GRO-RAG: Gradient-aware Re-rank Optimization for Multi-source Retrieval-Augmented Generation
Abstract
Retrieval-Augmented Generation (RAG) systems often rely on information retrieved from heterogeneous sources to support generation tasks. However, existing approaches typically either aggregate all sources uniformly or statically select a single source, neglecting semantic complementarity. Moreover, they commonly employ re-ranking models to obtain Top-k documents, without accounting for actual contribution to generation objective. In this paper, we propose GRO-RAG, a training-free, gradient-aware re-ranking framework for multi-source RAG. Our method performs Top-k document selection by reading gradients from the language model, estimating each document’s contribution to the generation loss through a single backward pass.
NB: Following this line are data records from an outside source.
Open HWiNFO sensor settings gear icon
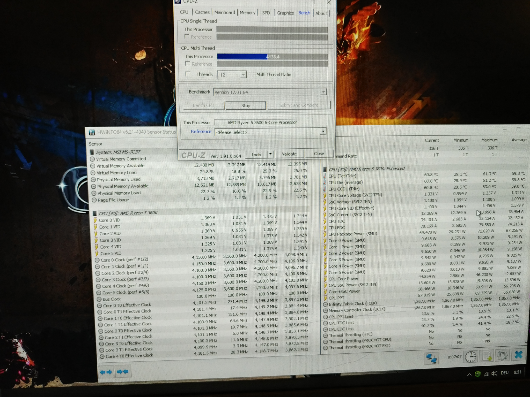Viewport: 530px width, 397px height. click(502, 356)
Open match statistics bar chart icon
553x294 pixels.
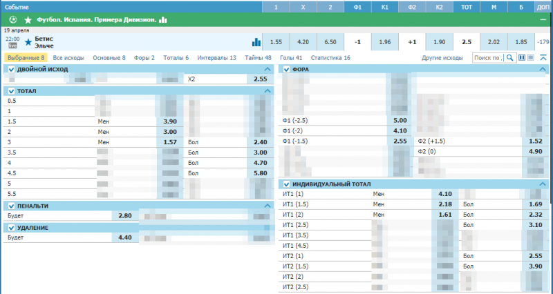pos(256,42)
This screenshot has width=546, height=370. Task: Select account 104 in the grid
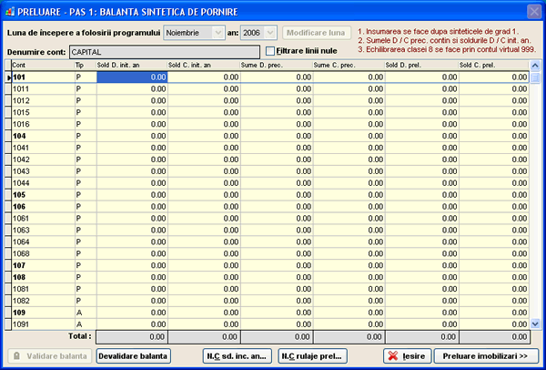coord(41,136)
This enables re-ranking not by heuristic relevance, but by direct feedback from LLM's generation objective. At the source level, we incorporate inter-source redundancy and query relevance to select source combination prior to re-ranking. Theoretically, we prove that this gradient-based Top-k selection approximates the optimal subset minimizing the generation loss, and aligns with minimizing the leave-one-out loss upper bound. Experiments across multi-source QA and open-domain generation tasks demonstrate consistent improvements in generation quality, highlighting the importance of generation-aware retrieval selection in multi-source RAG.